It’s unfortunate but a logical consequence, that we are routinely criticised by those who are opposed to the government of the day, whether they be led by coalition or a majority party. We are sometimes perceived to be agents of the Government and imposing their will, when in fact we are enforcing legislation which sometimes dates back over several ruling political parties. There is also a suggestion that we should ‘think for ourselves, oppose moral wrongs and stand for what the public wants’. Which public – those protesting? those who voted for the Conservatives or Liberal Democrats? employees of companies such as Cuadrilla? the many who choose not to care about a particular issue and wish to get on with life? Therein lies the rub: the public is diverse, but most are united in expecting us to work within the law as enacted by their elected Governments. It is still down to individual officers to exercise professional judgement and ensure that the rights of freedom of expression and lawful assembly are supported whenever possible, but there would be a clear threat to our democracy if they were expected to define moral rights and wrongs as they each saw them.
Neighbourhood policing has made giant strides forwards since the race riots of the 70s and the service continues to do all that it can to meet the diverse needs of different communities, including protest communities. The policing of protests has become an extension of neighbourhood policing and does not require officers in ‘riot gear’ unless the risks require it.
We are as diverse in our personal views as the public we represent, yet have to serve with a common purpose in the interests of our society.

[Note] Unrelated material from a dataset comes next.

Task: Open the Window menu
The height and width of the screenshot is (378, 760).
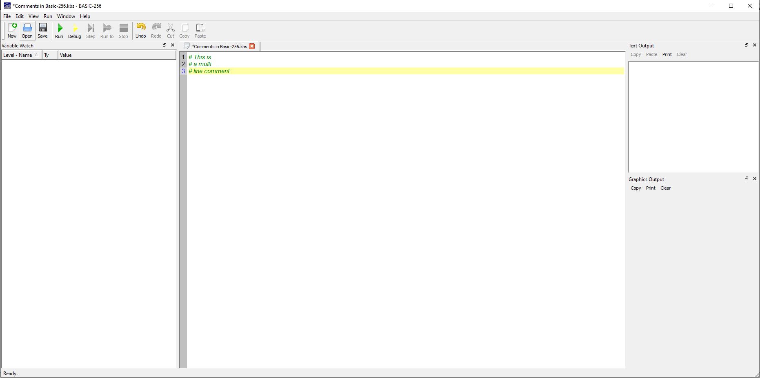Action: tap(66, 16)
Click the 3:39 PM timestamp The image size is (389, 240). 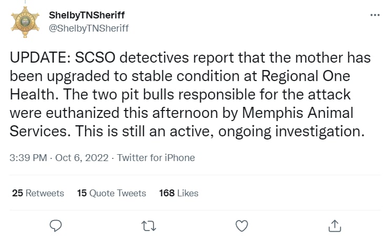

There will be some who let us down and we are unified in saying that there is no place for them in our ranks, but, in spite of the provocation and abuse they often face, the overwhelming majority of those I work with are professional and committed public servants, standing shoulder-to-shoulder where others would rather not.
I hope that this has been interesting for you and I have also managed to reflect some of the thoughts of colleagues within my own. I have set out the details of what is happening, and in the absence of any change to the police role, we will continue to serve as best as we currently do – employed by the Queen without contract, to serve all of the public and the range of beliefs they hold .
“Protest to the left of me, counter-protest to the right, here I am, stuck in the middle with you.” (with apologies to Stealers Wheel)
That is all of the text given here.